**Excerpted passage**
####################
Meanwhile, DFW thought something like Freud's Pleasure Principle was a threat to Unistat minds. TV and other media and "low art" were so effective and polished and easy - giving us a constant stream of comfortable, predictable shows that didn't challenge us but still felt really good that we've become divorced from "reality" and are setting ourselves up for fascism. He was saying this in the early 1990s. In the mid 1990s he predicted ever-better viewing situations, ever-better shows - by then he'd said the commercials were better than the shows, as far as sophistication of knowing the viewers' desires - and he predicted something like Netflix. In his magnum opus, Infinite Jest, there's a film that's so entertaining - called "Infinite Jest" - that people literally cannot stop watching it, and they become comatose, and figuratively lobotomized. And Quebecois terrorists want the film to use as a terror device, but I digress...
DFW could be hilarious. TR makes me laugh out loud, too. Their innate temperaments, or dispositions, or the happy and sad exigencies of their lives larded on top of those predispositions...makes me feel the personalities of the two seem quite far apart. I find I love both men's writing, and have an idealized picture of how each guy "really is" (or was) and that I like both personalities quite a lot. I don't expect to get to know TR, who is 82 this year; I never knew DFW. I know I cannot read DFW without knowing he was always in pain, and that he killed himself at age 46. Suicide haunts the background of every reading of DFW for me. This just makes me sad.
####################
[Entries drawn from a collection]

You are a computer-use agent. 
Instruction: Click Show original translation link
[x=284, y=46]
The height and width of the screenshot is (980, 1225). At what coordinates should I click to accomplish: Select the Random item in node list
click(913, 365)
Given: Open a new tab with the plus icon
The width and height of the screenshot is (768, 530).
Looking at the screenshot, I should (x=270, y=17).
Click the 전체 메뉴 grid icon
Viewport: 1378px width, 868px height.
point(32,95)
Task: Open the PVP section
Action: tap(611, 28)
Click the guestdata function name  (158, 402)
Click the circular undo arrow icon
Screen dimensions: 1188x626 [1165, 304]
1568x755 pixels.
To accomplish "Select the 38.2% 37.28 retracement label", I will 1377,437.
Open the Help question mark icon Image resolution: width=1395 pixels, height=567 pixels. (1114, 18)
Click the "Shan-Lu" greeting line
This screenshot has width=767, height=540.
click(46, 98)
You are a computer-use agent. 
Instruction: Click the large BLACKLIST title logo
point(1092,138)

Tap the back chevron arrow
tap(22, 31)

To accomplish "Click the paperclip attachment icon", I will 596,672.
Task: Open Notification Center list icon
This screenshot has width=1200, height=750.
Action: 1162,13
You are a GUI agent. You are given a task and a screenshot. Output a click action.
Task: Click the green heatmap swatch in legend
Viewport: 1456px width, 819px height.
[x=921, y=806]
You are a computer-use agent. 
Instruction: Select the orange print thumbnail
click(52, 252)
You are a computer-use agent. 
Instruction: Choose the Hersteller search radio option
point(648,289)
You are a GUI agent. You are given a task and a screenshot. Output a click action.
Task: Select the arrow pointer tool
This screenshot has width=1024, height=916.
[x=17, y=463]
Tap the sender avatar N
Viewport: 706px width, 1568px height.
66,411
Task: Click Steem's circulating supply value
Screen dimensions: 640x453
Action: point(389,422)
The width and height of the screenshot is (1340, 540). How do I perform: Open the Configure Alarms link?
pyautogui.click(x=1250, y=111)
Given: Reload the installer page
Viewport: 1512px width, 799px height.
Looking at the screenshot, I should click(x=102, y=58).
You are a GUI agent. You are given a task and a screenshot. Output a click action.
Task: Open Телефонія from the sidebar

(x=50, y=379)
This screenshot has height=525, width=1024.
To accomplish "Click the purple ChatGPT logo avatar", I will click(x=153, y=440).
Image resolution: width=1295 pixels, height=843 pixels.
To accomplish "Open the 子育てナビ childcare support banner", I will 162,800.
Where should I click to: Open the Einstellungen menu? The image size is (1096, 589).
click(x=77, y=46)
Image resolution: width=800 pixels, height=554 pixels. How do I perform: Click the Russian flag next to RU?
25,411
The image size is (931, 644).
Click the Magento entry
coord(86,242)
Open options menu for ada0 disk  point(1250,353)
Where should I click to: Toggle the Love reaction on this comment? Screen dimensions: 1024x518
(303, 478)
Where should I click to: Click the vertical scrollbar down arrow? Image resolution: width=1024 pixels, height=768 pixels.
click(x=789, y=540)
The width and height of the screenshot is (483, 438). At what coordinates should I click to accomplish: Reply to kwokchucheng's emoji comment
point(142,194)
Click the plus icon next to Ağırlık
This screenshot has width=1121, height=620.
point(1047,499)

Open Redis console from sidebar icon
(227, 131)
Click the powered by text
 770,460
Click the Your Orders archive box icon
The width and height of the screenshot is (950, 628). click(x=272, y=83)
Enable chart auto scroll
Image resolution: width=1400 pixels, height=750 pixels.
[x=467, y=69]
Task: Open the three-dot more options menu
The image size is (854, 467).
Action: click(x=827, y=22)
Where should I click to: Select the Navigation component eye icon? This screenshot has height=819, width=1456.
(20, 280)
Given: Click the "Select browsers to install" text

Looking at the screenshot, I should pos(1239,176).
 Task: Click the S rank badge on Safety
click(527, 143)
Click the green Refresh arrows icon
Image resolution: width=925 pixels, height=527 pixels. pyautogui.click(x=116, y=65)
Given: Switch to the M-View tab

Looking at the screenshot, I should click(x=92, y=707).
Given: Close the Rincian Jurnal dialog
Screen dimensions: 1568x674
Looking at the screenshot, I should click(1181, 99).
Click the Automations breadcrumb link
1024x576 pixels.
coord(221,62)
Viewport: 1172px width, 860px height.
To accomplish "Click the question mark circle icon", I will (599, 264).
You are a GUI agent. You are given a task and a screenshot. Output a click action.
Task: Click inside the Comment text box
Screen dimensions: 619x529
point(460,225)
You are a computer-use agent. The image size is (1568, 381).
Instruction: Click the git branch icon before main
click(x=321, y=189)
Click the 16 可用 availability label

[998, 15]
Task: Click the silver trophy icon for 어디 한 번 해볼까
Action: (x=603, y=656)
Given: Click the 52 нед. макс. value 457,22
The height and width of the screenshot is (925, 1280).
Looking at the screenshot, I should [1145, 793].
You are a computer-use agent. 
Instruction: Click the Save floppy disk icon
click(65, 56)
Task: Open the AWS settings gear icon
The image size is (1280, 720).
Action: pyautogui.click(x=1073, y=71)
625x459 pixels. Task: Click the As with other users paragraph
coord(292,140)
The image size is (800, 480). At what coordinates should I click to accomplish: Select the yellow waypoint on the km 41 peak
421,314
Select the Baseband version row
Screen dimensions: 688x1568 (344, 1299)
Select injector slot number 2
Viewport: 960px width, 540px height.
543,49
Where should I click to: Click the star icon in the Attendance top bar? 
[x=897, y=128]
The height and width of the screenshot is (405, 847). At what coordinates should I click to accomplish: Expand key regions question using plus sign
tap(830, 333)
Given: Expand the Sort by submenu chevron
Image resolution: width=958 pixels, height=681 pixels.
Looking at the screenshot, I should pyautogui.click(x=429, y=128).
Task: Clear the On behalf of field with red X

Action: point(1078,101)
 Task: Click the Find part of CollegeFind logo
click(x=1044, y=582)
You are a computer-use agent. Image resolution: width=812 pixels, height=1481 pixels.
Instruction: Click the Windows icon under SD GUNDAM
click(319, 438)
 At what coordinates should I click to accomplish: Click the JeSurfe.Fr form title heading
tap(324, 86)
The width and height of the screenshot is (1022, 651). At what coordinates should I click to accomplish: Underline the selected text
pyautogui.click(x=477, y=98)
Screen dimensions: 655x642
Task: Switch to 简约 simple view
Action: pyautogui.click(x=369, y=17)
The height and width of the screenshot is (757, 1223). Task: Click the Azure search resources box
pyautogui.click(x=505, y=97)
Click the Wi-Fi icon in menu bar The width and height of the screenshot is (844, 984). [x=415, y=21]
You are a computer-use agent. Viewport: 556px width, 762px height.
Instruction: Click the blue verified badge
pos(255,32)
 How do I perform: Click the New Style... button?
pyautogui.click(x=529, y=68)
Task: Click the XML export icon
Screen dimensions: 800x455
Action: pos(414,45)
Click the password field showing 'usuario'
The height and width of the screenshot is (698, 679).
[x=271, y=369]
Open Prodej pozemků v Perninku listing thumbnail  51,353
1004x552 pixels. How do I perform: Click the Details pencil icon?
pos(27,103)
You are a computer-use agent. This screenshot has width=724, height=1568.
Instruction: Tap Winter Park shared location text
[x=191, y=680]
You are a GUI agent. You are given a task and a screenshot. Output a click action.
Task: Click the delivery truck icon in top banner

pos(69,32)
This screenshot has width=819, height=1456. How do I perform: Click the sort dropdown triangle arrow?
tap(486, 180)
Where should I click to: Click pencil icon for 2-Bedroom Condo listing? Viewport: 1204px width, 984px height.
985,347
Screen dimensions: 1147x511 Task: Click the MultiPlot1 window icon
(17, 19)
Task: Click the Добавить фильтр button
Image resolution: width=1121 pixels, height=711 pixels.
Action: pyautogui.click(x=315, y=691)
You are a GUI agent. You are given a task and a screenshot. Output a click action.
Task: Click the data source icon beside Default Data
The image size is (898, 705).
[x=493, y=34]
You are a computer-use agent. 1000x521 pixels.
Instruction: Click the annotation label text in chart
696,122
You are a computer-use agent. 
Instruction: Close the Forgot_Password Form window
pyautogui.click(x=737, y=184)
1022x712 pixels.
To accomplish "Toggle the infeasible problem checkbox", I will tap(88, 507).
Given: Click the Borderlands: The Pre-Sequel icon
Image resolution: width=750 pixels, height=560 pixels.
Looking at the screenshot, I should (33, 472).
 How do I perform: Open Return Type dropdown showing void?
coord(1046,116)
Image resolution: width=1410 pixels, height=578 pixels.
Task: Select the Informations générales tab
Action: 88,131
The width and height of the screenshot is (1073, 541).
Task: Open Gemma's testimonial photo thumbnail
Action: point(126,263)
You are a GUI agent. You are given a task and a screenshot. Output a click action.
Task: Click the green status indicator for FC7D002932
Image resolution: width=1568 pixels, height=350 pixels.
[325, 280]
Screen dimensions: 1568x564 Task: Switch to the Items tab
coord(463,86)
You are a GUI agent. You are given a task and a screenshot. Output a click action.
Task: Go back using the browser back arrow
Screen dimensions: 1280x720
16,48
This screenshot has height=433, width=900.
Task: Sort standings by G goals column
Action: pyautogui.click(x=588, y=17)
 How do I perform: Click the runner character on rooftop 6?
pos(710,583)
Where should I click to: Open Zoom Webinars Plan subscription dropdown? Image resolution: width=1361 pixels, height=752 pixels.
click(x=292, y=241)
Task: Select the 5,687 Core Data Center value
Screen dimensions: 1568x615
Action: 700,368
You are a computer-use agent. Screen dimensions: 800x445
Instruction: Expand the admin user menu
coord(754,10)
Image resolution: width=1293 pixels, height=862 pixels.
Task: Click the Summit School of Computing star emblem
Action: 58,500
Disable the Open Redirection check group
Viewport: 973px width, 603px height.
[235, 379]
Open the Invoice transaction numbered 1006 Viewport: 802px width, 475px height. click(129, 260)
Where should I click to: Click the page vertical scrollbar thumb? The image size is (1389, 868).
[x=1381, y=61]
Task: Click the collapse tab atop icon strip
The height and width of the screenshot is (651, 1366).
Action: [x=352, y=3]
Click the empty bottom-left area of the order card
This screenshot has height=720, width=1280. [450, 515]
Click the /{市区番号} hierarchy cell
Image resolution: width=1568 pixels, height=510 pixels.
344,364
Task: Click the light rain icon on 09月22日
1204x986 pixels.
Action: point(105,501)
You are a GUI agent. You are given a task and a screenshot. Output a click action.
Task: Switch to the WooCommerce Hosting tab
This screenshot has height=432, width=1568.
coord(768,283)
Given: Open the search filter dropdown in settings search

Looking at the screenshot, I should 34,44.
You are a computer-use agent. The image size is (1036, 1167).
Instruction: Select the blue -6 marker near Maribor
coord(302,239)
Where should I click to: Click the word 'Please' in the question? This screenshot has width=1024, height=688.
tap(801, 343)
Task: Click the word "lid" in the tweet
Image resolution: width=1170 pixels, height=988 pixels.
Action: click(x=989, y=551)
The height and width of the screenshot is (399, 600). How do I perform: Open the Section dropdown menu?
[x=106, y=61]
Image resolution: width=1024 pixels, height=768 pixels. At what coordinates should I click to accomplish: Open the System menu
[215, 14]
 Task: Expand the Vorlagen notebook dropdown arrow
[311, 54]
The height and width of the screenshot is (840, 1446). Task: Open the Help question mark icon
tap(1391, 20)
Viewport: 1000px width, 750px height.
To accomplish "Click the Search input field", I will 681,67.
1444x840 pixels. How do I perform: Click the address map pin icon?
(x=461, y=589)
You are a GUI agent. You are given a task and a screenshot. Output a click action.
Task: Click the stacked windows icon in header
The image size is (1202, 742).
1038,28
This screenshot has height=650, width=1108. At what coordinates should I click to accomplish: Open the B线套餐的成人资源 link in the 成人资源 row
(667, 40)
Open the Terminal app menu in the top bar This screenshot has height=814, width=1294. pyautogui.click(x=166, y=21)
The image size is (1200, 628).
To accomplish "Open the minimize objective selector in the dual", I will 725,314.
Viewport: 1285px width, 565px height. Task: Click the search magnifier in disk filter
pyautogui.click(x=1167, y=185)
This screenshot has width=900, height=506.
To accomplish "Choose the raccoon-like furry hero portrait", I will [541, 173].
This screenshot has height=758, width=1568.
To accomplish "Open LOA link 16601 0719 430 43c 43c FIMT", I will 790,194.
####################
**What is being asked**
Reproduce word for word the stretch of the excerpt about DFW and TR from "DFW could be" through "makes me sad.".

**Result for this exercise**
DFW could be hilarious. TR makes me laugh out loud, too. Their innate temperaments, or dispositions, or the happy and sad exigencies of their lives larded on top of those predispositions...makes me feel the personalities of the two seem quite far apart. I find I love both men's writing, and have an idealized picture of how each guy "really is" (or was) and that I like both personalities quite a lot. I don't expect to get to know TR, who is 82 this year; I never knew DFW. I know I cannot read DFW without knowing he was always in pain, and that he killed himself at age 46. Suicide haunts the background of every reading of DFW for me. This just makes me sad.